L'économie collaborative peut-elle faire revenir la confiance en France ?
BlaBlaCar By: Automobile ItaliaCC BY 2.0

Plus confiance en VOUS qu’en mon voisin ?

N’y voyez rien contre mes voisins. Ils semblent charmants! Mais est-ce que je leur ferais assez confiance pour partager un trajet longue-distance dans leur voiture? Pas forcément. Je les croise souvent, mais au final je sais très peu de choses sur eux. Grâce aux outils de confiance développés par des plateformes collaboratives, je pourrais potentiellement avoir davantage confiance en vous, que je ne connais pas, qu’en quelqu’un que je vois chaque jour. Et ça, c’est révolutionnaire! Car grâce à cette confiance, un immense potentiel de collaboration inexploité peut être libéré à grande échelle, tissant au passage de nombreux liens sociaux, et nous rapprochant les uns des autres.

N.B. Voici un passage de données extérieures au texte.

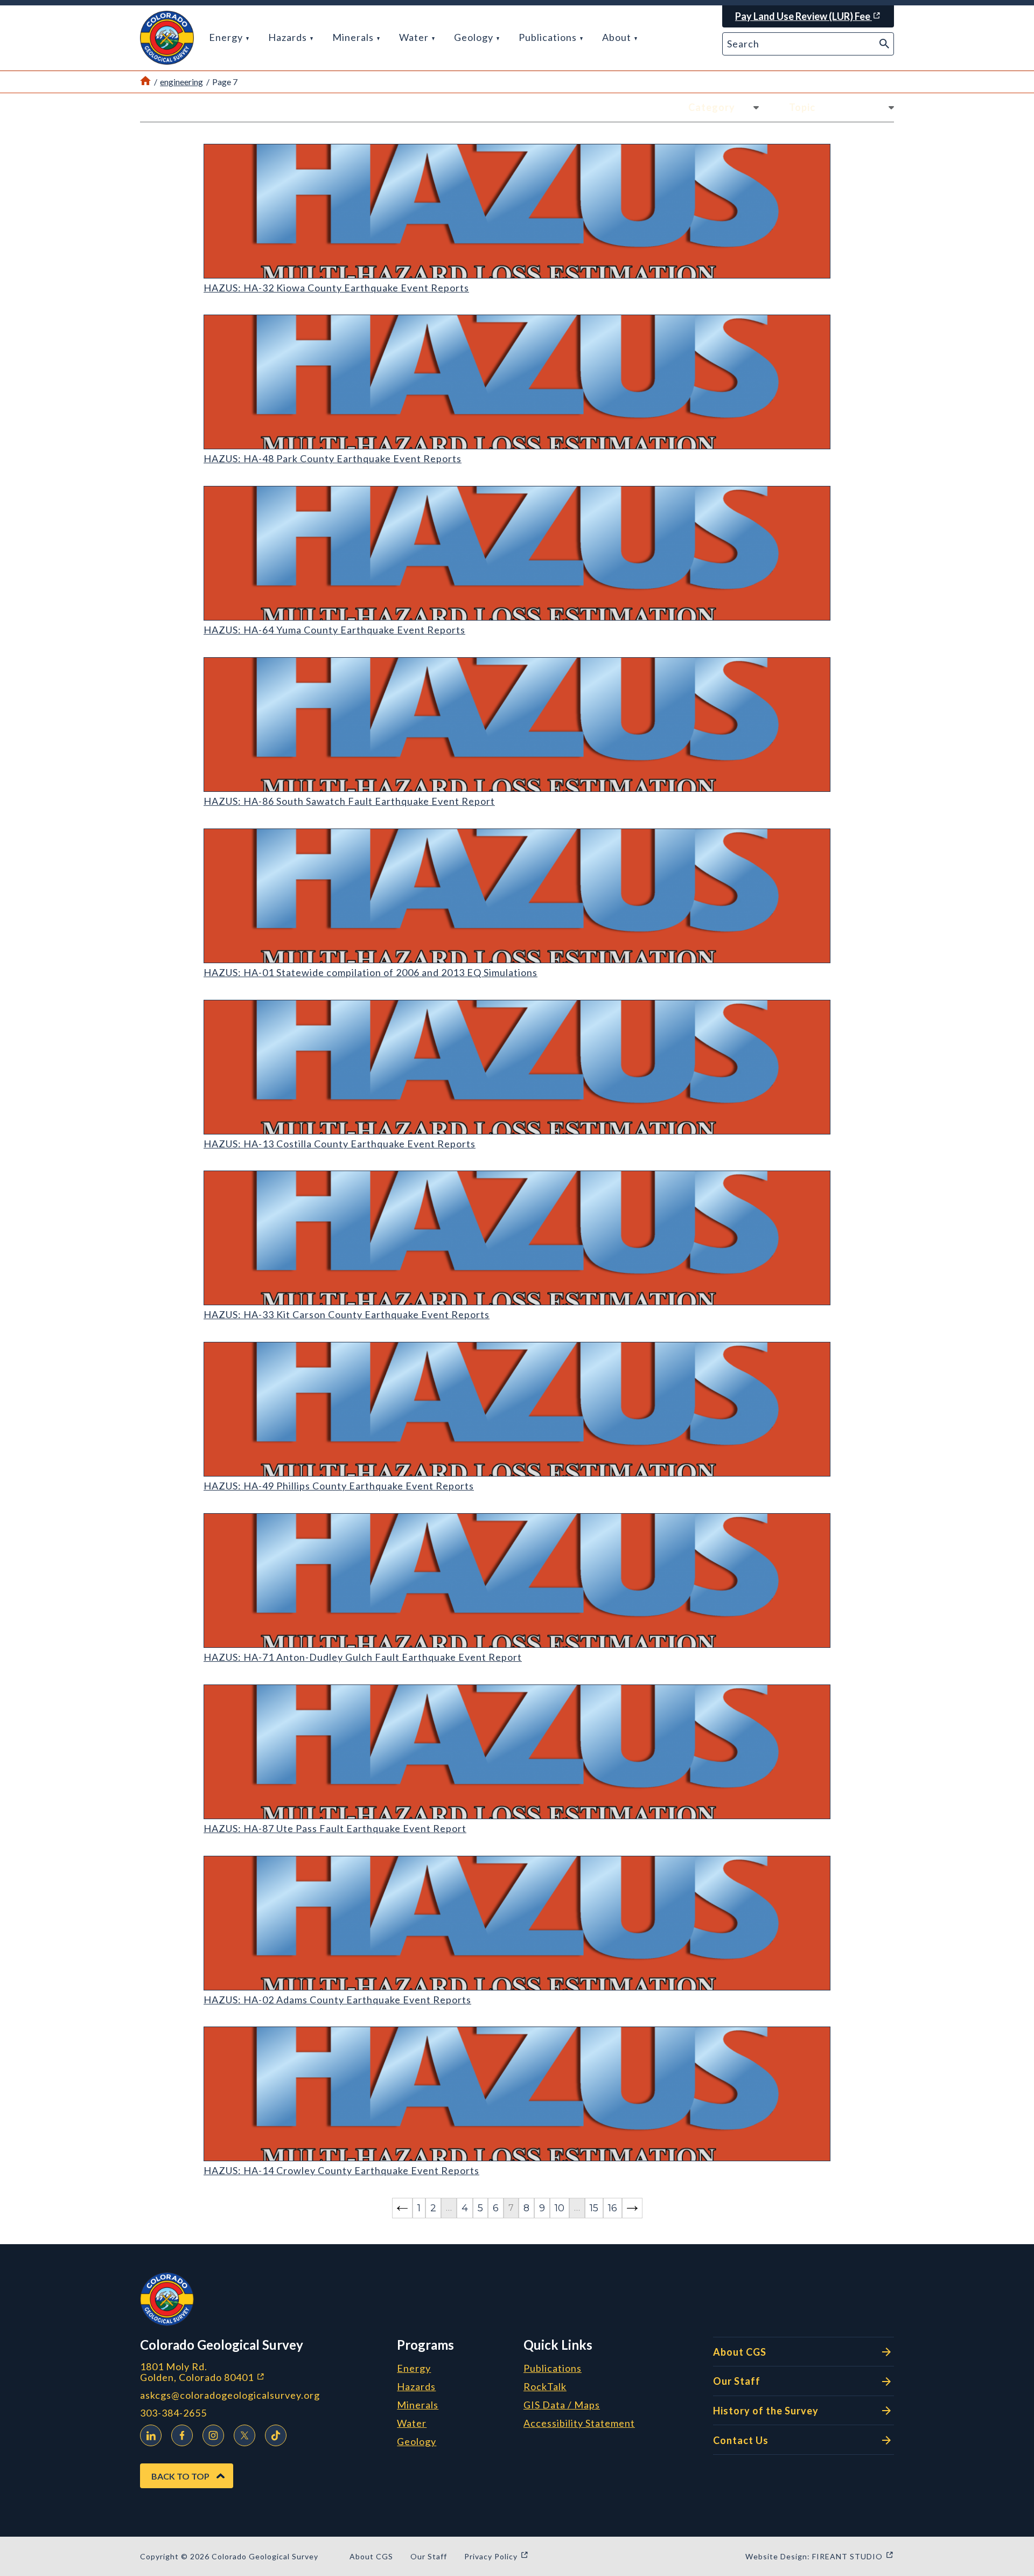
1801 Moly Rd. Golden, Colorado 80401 (259, 2372)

La confiance est fondamentale à toute vie humaine. Tout commence alors que vous n’êtes qu’un enfant, avec votre famille, votre premier cercle de confiance innée. A l’école, la confiance vous permet d’interagir avec d’autres enfants, de jouer, de développer un esprit d’équipe dans le sport et de vous faire des amis. Lorsque vous grandissez, la confiance devient le lien omniprésent et pourtant invisible qui sous-tend toutes vos interactions avec la société.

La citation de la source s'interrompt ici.